(Input for this task Opens)

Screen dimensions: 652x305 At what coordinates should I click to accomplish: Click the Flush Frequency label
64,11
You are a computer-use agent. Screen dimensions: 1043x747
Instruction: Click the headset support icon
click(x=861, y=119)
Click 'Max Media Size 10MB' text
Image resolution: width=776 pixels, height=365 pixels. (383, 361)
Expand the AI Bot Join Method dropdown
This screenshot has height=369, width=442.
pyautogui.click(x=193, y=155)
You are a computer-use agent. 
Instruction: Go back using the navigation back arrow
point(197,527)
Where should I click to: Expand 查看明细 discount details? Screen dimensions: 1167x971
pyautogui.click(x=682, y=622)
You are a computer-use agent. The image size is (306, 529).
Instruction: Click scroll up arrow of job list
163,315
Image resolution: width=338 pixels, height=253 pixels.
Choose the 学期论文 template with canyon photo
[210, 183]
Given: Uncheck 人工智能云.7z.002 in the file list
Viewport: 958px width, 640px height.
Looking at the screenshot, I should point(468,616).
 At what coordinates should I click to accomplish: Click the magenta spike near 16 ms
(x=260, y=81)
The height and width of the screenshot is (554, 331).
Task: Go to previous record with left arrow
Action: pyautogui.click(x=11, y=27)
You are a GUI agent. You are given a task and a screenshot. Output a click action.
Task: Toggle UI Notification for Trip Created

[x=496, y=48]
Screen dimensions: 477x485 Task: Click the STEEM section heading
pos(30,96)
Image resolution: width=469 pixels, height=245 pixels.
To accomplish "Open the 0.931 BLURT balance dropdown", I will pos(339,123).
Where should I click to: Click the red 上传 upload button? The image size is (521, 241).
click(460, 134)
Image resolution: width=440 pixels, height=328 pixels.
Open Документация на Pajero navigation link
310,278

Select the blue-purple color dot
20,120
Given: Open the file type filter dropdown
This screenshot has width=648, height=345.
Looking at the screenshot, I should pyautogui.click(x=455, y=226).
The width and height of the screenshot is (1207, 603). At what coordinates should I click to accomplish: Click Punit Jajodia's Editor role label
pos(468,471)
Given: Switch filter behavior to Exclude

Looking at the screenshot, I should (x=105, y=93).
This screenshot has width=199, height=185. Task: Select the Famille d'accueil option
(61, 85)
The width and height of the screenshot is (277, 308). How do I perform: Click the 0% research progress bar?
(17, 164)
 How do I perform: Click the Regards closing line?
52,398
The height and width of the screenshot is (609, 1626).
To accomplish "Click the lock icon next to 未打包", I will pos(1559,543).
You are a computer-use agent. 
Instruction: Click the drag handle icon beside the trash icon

(Input for this task Closes)

About this task:
An exact restatement of the lines from the one with "Given: Switch filter behavior to Exclude" through the last line of the data is the only acceptable answer.

Exercise result:
Given: Switch filter behavior to Exclude

Looking at the screenshot, I should (x=105, y=93).
This screenshot has width=199, height=185. Task: Select the Famille d'accueil option
(61, 85)
The width and height of the screenshot is (277, 308). How do I perform: Click the 0% research progress bar?
(17, 164)
 How do I perform: Click the Regards closing line?
52,398
The height and width of the screenshot is (609, 1626).
To accomplish "Click the lock icon next to 未打包", I will pos(1559,543).
You are a computer-use agent. 
Instruction: Click the drag handle icon beside the trash icon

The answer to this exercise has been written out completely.